Director: Robert Rodriguez
Cast: Rose McGowan, Freddy Rodríguez, Marley Shelton, and Naveen Andrews
Runtime: 105 min.
by Brian Eggert
Original Release Date:
There’s a suggested social commentary, which I won’t bother arguing here, since it’s not fully described in the movie. Planet Terror isn’t smart enough to reflect anything but bullets and blood; but, I suppose, that’s the point. Bruce Willis plays a disgruntled military man leading a group of chemical weapons-poisoned soldiers hell-bent on survival. Being poisoned, they’re required to inhale a toxic gas to survive or they’ll become slimy, decaying sickos (Rodriquez’s version of zombies). Then again, if those people not infected are exposed, they suffer the same fate. Trouble arises when the rogue scientist and inventor of the toxic gas (Naveen Andrews) accidentally releases it on a small, unsuspecting Texas town.

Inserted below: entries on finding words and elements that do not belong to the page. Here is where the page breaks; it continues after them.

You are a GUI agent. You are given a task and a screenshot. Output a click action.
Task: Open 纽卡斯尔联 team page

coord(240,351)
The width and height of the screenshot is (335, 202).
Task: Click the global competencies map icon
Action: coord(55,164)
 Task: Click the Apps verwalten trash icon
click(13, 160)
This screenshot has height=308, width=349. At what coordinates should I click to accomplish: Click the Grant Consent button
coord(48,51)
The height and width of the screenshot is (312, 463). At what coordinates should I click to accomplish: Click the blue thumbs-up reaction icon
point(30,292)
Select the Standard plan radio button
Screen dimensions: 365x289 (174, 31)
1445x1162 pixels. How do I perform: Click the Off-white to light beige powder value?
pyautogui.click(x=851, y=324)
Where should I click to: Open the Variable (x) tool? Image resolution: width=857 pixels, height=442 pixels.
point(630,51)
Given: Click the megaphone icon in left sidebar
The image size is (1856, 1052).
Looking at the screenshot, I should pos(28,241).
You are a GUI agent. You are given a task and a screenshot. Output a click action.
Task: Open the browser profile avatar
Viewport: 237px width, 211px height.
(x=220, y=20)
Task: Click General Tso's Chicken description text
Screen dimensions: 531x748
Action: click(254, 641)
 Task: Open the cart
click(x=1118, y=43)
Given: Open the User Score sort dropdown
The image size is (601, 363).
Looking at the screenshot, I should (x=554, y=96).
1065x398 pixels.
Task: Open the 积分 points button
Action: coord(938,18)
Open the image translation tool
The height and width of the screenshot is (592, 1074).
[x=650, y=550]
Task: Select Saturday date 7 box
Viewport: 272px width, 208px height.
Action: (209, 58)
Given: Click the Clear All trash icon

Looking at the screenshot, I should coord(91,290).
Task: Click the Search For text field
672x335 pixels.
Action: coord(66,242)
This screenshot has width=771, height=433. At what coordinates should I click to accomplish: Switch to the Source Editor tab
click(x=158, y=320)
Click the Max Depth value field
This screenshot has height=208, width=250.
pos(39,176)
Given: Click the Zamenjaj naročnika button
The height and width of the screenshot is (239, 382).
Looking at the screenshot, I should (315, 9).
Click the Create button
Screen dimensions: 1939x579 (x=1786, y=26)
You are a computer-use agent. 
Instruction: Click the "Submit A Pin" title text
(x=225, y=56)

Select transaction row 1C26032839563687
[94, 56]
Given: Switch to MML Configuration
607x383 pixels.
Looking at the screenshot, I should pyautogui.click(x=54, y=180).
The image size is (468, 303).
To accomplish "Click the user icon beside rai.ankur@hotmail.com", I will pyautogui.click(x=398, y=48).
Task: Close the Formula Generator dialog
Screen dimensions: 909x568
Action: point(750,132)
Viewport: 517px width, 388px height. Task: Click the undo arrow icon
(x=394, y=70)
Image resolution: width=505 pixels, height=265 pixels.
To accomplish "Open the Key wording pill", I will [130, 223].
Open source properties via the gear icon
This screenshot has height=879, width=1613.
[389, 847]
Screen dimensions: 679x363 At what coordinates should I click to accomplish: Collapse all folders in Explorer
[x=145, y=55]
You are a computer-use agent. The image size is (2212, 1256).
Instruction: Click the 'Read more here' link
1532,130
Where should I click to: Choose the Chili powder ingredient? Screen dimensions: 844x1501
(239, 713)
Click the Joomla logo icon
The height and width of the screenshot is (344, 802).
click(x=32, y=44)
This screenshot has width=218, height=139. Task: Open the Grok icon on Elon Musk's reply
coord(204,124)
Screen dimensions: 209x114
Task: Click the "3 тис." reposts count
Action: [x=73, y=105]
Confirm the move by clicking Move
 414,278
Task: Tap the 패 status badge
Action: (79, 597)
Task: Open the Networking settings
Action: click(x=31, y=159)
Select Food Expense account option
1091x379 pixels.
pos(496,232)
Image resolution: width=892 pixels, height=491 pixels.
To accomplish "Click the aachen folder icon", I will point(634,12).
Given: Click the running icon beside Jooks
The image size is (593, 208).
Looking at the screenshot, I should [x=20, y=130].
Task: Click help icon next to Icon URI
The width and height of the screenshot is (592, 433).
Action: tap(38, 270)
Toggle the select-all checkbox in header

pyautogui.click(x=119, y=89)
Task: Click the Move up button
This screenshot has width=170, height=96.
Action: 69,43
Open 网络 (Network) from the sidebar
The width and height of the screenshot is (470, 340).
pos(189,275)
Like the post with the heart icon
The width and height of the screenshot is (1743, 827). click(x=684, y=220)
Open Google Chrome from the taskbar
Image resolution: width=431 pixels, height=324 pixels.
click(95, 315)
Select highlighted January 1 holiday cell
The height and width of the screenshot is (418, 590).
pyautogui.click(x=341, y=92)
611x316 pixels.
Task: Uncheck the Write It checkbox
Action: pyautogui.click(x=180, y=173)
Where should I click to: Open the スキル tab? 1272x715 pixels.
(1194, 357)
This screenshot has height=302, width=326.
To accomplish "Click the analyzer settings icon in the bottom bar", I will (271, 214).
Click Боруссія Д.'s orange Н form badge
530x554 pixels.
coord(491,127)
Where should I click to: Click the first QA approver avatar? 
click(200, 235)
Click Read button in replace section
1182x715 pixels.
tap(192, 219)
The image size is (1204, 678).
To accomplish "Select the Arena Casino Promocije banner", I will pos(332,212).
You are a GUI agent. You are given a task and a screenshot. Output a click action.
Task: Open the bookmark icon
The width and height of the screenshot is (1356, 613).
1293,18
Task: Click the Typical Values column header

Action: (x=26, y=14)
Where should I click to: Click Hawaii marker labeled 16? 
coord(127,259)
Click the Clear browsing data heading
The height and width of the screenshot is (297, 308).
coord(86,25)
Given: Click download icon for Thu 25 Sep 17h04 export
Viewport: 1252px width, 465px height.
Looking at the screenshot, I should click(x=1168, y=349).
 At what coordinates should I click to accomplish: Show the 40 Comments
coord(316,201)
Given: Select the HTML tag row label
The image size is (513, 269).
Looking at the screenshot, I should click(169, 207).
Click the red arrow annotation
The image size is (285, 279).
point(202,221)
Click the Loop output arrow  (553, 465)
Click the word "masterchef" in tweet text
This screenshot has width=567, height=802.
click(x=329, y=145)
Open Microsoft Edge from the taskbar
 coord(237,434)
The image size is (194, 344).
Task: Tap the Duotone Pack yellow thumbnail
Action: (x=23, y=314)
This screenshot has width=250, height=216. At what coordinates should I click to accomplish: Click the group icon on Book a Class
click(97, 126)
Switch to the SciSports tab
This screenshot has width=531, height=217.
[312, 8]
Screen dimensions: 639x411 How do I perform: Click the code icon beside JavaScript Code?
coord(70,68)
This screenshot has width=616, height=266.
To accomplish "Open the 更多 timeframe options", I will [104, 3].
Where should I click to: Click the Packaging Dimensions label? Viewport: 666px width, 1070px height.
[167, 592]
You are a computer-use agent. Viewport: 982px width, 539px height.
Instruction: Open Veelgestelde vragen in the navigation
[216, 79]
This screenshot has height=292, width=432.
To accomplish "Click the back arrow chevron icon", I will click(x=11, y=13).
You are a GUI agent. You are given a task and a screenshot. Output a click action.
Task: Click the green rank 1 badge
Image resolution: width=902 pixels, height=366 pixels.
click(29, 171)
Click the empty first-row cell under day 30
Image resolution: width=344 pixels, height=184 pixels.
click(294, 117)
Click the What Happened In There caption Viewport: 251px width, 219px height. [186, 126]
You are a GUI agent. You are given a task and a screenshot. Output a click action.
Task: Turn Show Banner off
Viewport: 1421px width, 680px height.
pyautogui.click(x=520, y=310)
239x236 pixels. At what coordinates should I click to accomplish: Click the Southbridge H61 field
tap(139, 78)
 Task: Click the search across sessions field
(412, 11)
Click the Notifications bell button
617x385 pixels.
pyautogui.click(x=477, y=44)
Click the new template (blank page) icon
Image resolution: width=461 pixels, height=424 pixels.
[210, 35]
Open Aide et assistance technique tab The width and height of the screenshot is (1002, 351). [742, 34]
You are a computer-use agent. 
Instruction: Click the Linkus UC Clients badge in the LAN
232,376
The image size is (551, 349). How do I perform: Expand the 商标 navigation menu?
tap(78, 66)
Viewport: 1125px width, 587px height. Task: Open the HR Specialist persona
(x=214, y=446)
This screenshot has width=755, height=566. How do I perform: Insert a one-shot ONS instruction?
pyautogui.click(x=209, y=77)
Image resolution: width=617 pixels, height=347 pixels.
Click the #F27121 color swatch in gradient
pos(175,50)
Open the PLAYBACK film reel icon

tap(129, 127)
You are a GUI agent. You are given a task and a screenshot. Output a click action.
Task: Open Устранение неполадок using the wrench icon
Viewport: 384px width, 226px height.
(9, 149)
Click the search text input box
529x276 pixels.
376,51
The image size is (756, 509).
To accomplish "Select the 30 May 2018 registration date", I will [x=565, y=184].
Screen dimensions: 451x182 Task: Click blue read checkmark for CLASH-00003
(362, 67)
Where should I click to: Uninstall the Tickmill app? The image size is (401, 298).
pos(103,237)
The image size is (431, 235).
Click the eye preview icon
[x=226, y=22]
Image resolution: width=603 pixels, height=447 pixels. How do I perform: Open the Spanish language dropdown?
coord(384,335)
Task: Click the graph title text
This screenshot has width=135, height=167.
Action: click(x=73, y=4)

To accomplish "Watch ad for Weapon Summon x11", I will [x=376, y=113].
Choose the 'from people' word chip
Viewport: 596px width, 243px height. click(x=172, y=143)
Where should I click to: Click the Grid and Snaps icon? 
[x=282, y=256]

Sicko hell breaks out, recalling zombie terror, only gooier and grosser in every sense.
Heading over to the local hospital, husband Dr. Block (Josh Brolin) and his wife Nurse Dakota Block (Marley Shelton) begin to see the first signs of a sicko outbreak. They have their own marital faithlessness troubles; Dr. Block discovers his wife’s lesbian lover dead from a “car accident” and realizes her infidelity. He plans to kill her for it, but not before the sickos overrun everything, bringing with them endless carnage. We see gunshot wounds that spray out and seem to gush gallons of oozing blood, boils squeezed until they burst, a sicko victim whose brain was eaten referred to as a “no-brainer”, Naveen Andrew’s mad scientist obsess over testicles, Cherry Darling’s leg removed and replaced with a gun, a child shoot himself in the face, Quentin Tarantino’s sicko genitalia schlup off, and more. But it’s all in good fun.
Despite internet rumors, the “missing reel” from the theatrical version is not replaced for this “Extended Edition” DVD. Frankly, the film is more interesting without it. We are given around 10-minutes of new footage, mostly elongated conversations drizzled here and there. It’s certainly nothing substantial as with the Death Proof home video release. The new DVD of Planet Terror is problematic. Watching a movie with film stock burns and imperfections on a plasma television seems awkward, despite being entertaining, so home video viewings are less than ideal. Grindhouse and its children, specifically Rodriguez’s movie, were meant for theatrical viewing. But what’s the solution? Should Rodriguez have cleaned away the audio pops and intentional blemishes as Tarantino did for his wide, solo Death Proof release shown at Cannes? That would sacrifice much of the film’s deliberate abuse of the cinematic apparatus, as well as the blatancy of the campy plot. For Death Proof, a film less grounded in shoddy production, its separation from the Grindhouse double-feature worked. For Planet Terror, we feel strangely out of place watching in our comfy abode. Ignore these inconsistencies, however, and Planet Terror stands up as a juicy, gritty, funny piece of horror.